Herzogin Luise Dorothea von Sachsen-Gotha und Altenburg

Orangeriegarten in Gotha.

Luise Dorothea, Herzogin von Sachsen-Gotha und Altenburg, war neben vier Söhnen die einzige Tochter des Herzogs Ernst Ludwig I. von Sachsen-Meiningen und dessen erster Gemahlin und Cousine Dorothea Maria einer Tochter Herzogs Friedrichs I. von Sachsen-Gotha. Geboren am 10. August 1710 zu Coburg, das damals zu Sachsen-Meiningen gehört und bisweilen vom Hofe besucht wird, verliert sie ihre Mutter schon im dritten Lebensjahr, worauf sich ihr Vater 1714 mit Elisabeth Charlotte, einer Tochter des Großen Kurfürsten, in zweiter Ehe vermählt. Ihre erste Jungend verlebt Luise Dorothea in Coburg und Meiningen und zeichnet sich früh schon durch Lebhaftigkeit des Geistes, heitere Laune und unschuldige Necklust aus.

Seit dem zehnten Altersjahr steht sie unter der besonderen Aufsicht ihrer Stiefmutter und folgt dieser, welche nun die Erziehung der Prinzessin ganz in ihre Hände nimmt, nach dem Tode des Vater (24. November 1724) nach dem Wittwensitz Coburg, wo sie ihre Tage in fast ländlicher Abgeschiedenheit verbringt und sogar mit ihren nächsten fürstlichen Verwandten nur selten in Verkehr tritt, weil die Herzogin, eine zwar gebildete, aber auf ihre Abkunft stolze und dem reformierten Glauben eifrig ergeben Dame, mit ihren lutherischen Verwandten ernestinischer Linie wenig lebhafte Beziehungen unterhält. Um so ungestörter kann sich Luise Dorothea ihrer geistigen Ausbildung widmen, und dabei bleibt ihr Sinn, fern vom Geräusche der großen Welt, rein und edleren Genüssen zugewandt. Und wenn sie bisher noch eine gleichgestimmte Freundin vermisst hat, so findet sie eine solche nun auch in der neuen Hofdame ihrer Stiefmutter, der liebenswürdigen und hochgebildeten Juliane Franziska v. Neuenstein, die, einem elsässischen Geschlecht entsprossen, aber in Paris geboren, mit den besten Erscheinungen der neuen französischen Literatur vertraut ist. An sie schließt sich die Prinzessin mit jugendlicher Lebhaftigkeit an und gewinnt im Umgang mit ihr ein teilnehmendes Verständnis für die schönen Wissenschaften und ihre Vertreter.

> **Arbeitsauftrag**:
Gib aus dem Text über Luise Dorothea alles von „Herzogin Luise Dorothea“ bis einschließlich „unschuldige Necklust aus.“ wortgetreu wieder. Das anschließende Material ist eigenständig und gehört nicht zum Text über Luise Dorothea.

> **Einträge**:
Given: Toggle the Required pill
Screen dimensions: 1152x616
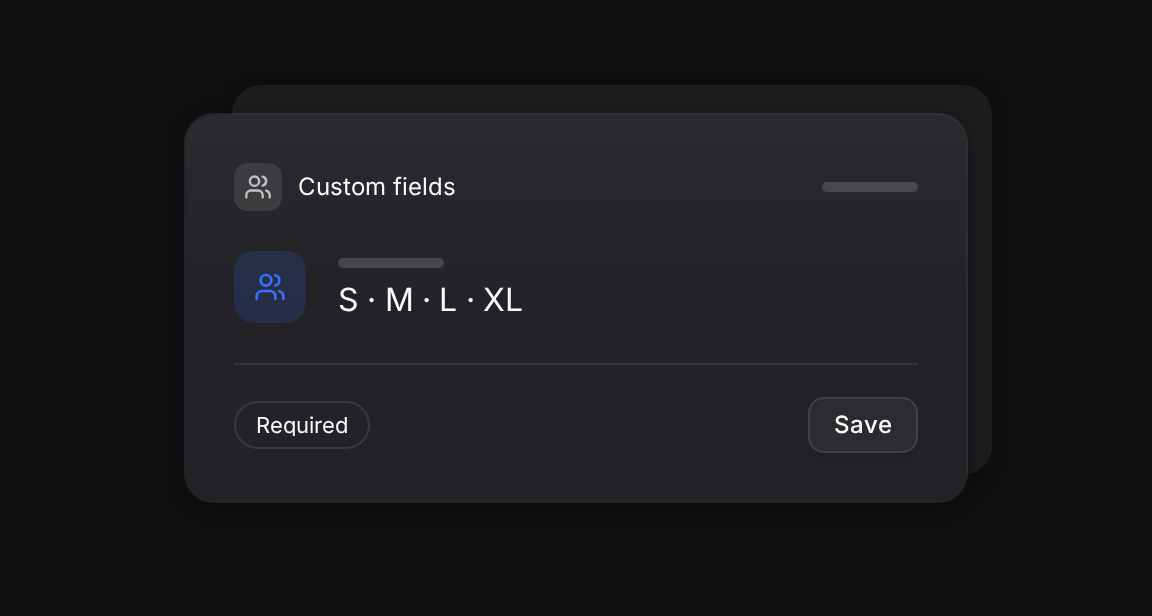Looking at the screenshot, I should coord(302,425).
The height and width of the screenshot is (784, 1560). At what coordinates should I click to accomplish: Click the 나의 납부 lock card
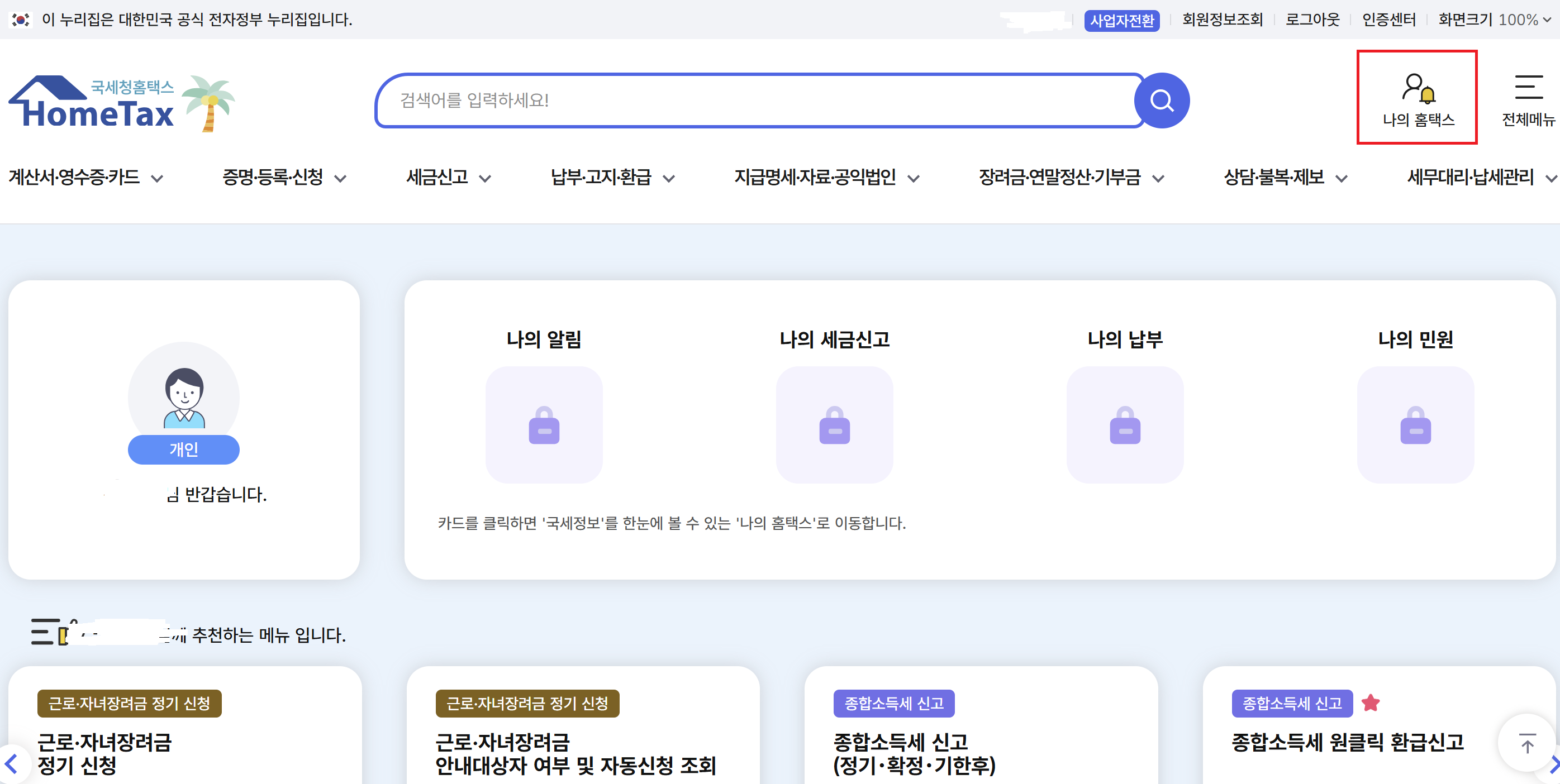(x=1125, y=424)
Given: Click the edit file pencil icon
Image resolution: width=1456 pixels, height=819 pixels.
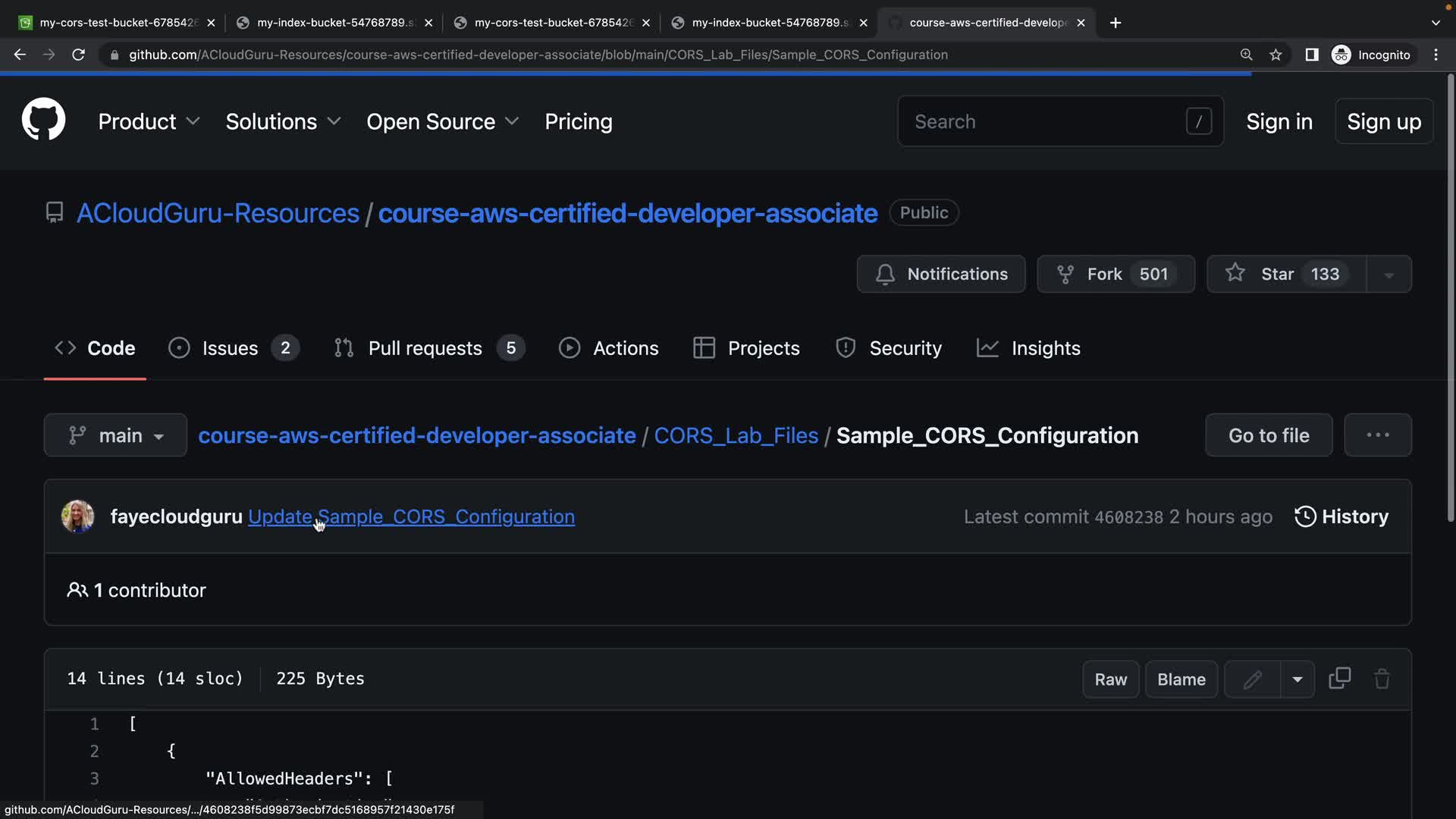Looking at the screenshot, I should point(1252,679).
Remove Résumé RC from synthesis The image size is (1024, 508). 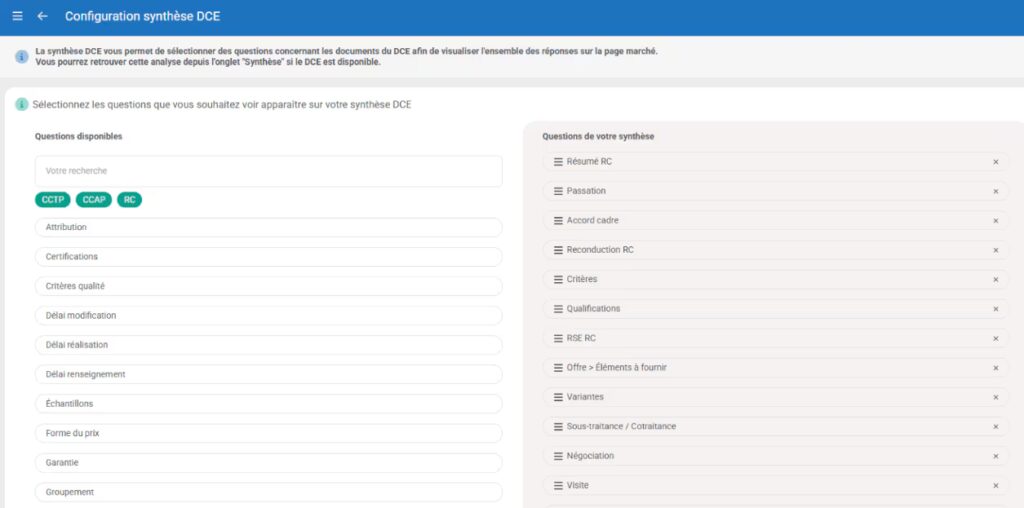pos(995,162)
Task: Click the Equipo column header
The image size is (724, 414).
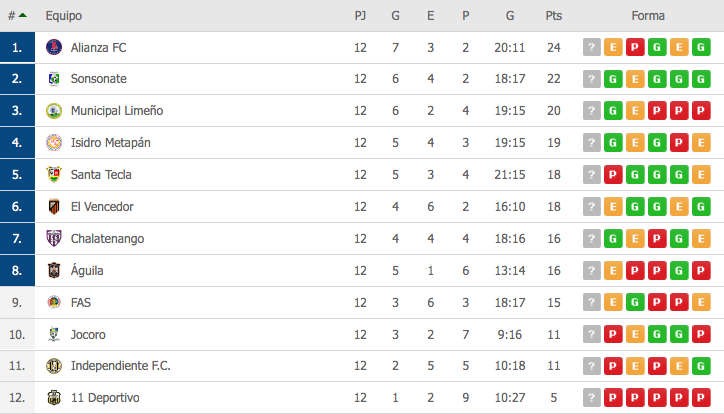Action: [x=64, y=16]
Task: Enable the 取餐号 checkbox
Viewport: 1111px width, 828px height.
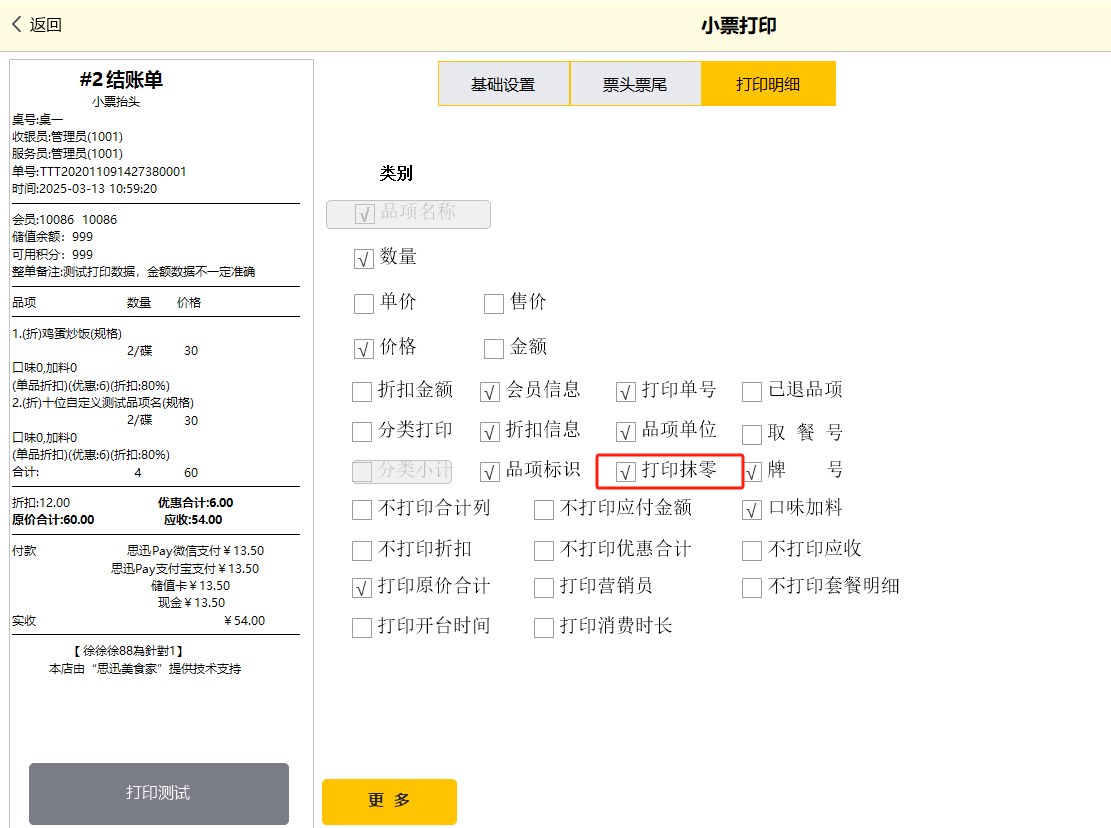Action: point(752,434)
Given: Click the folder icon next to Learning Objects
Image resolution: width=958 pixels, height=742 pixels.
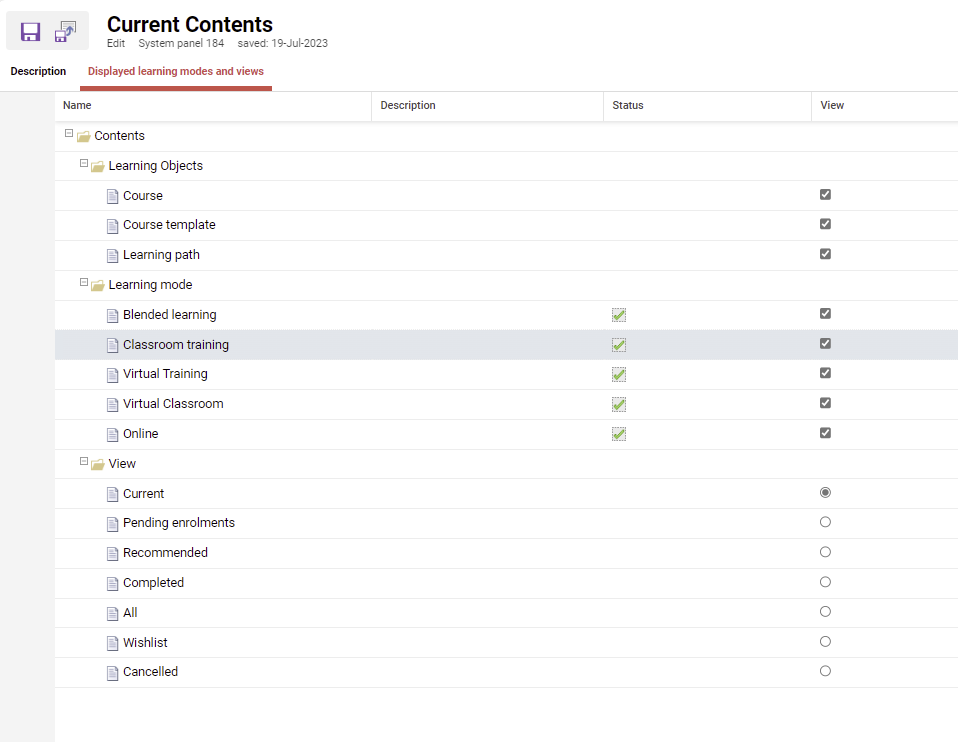Looking at the screenshot, I should (98, 166).
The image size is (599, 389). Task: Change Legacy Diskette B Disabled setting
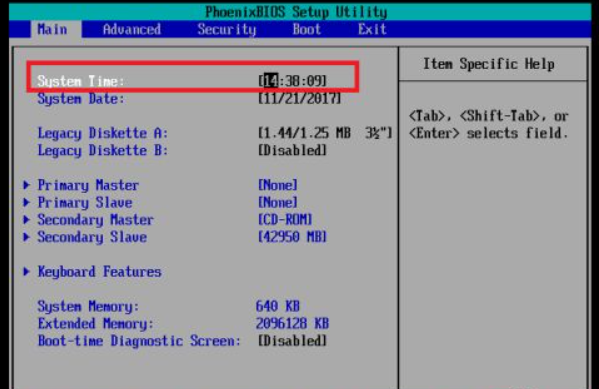[293, 150]
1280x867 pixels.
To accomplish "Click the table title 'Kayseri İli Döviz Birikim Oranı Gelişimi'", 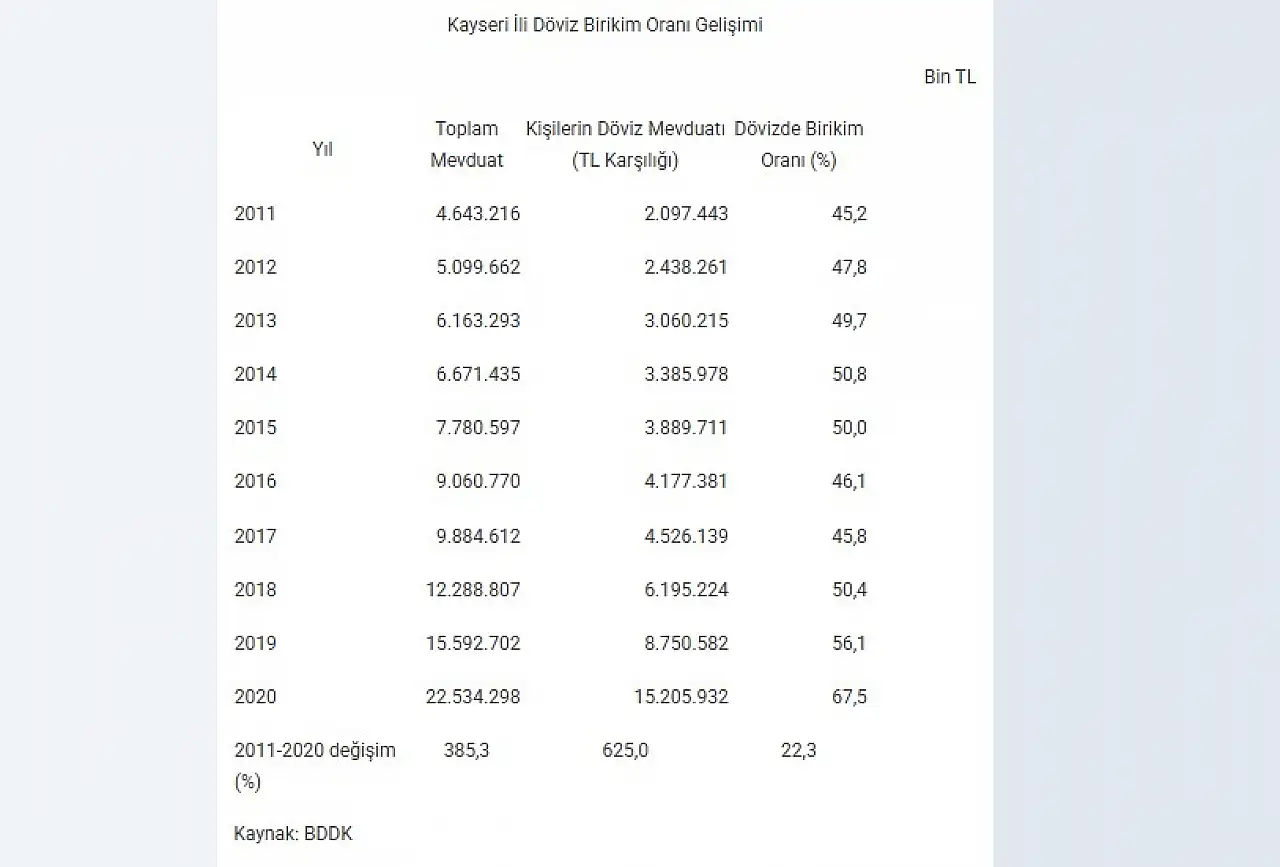I will (x=604, y=25).
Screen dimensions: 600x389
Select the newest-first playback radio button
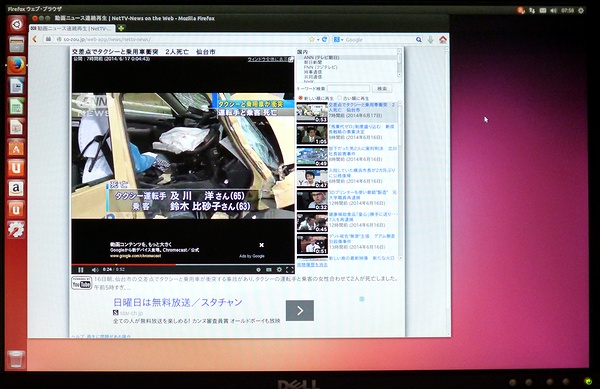click(x=300, y=98)
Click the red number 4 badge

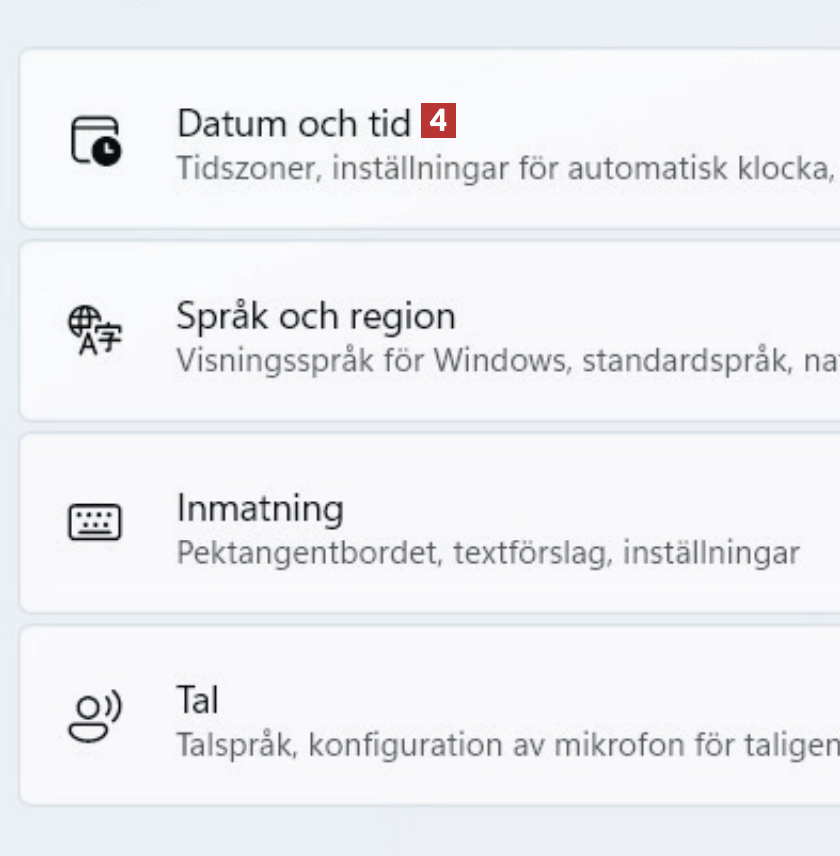[438, 122]
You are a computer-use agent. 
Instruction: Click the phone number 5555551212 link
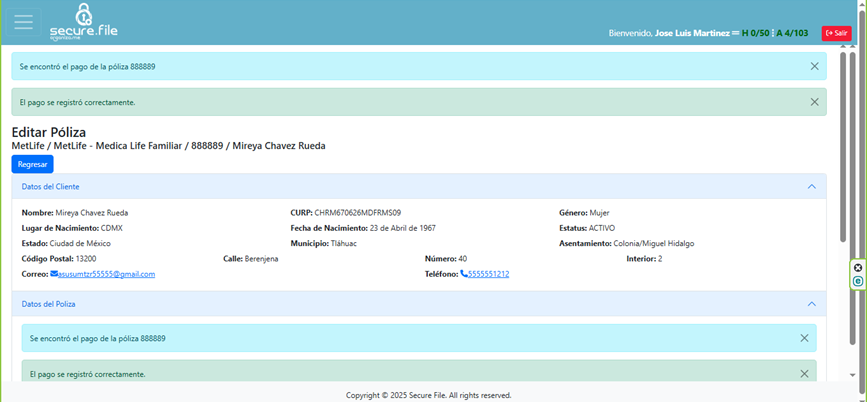488,274
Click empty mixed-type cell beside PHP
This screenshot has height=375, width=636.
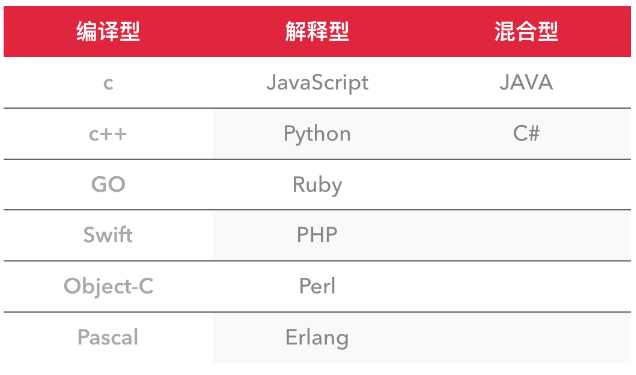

> **Lösung**:
Herzogin Luise Dorothea von Sachsen-Gotha und Altenburg

Orangeriegarten in Gotha.

Luise Dorothea, Herzogin von Sachsen-Gotha und Altenburg, war neben vier Söhnen die einzige Tochter des Herzogs Ernst Ludwig I. von Sachsen-Meiningen und dessen erster Gemahlin und Cousine Dorothea Maria einer Tochter Herzogs Friedrichs I. von Sachsen-Gotha. Geboren am 10. August 1710 zu Coburg, das damals zu Sachsen-Meiningen gehört und bisweilen vom Hofe besucht wird, verliert sie ihre Mutter schon im dritten Lebensjahr, worauf sich ihr Vater 1714 mit Elisabeth Charlotte, einer Tochter des Großen Kurfürsten, in zweiter Ehe vermählt. Ihre erste Jungend verlebt Luise Dorothea in Coburg und Meiningen und zeichnet sich früh schon durch Lebhaftigkeit des Geistes, heitere Laune und unschuldige Necklust aus.